I am endlessly grateful to have awesome parents and incredible siblings on the other side of the world. I ended up realizing that my host country is now my home. My feeling of not fitting in faded away, and I found my happiness in this country, this school, this family, and this person: myself.
I had never been this happy in my life; however, it was time to go home.
5- Going home
After spending a whole year building up the perfect life and routine, loving people, getting used to places and habits, it was time to pack up and leave it all behind. In my experience, I felt the small excitement of going back home, but the thought of leaving my host community and my life in the U.S. terrified me.
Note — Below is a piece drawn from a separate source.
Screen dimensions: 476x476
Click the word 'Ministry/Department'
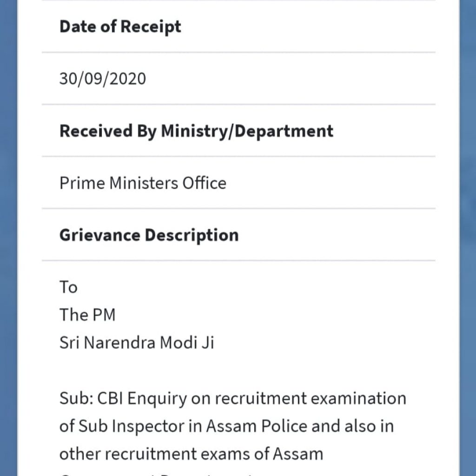pos(247,131)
I postponed packing; I didn't even want to think about it. My last week was a succession of mixed feelings. It was a beautiful last week of saying goodbye to my loved ones. The last day was unforgettable. After packing my luggage in the car, I spent an amazing day with my host family. We visited the American Gothic House and went to the mall for lunch and a movie. At 5 am the next day, they drove me to the airport where we said goodbye, promising each other that we would visit. That was a tough moment in my life where I had to let go of my loved ones to continue my journey.
6- Adjustment at home
Seeing the Mediterranean Sea from the plane’s tiny window made me feel very nostalgic. We landed in my country, and I finally hugged my family for the first time in ten months. Still, I kept feeling homesick. It felt like I did not belong there, and my heart was on the other side of the globe.
Relearning how to adjust to being home was a process. I mainly tried to stay busy by hanging out with my friends and taking drivers' ed classes. I gave myself time to process my feelings and to treat my experience of re-entry as if it was the beginning of my exchange year. I started to feel like myself again, and I came back from the United States with skills and ideas for projects that I would love to implement in my country.
In a nutshell, this experience was the best year of my life. I discovered myself and my abilities, and I met people that changed my life forever. I am grateful to the YES program for providing me with these wonderful opportunities that marked me and made me a better person.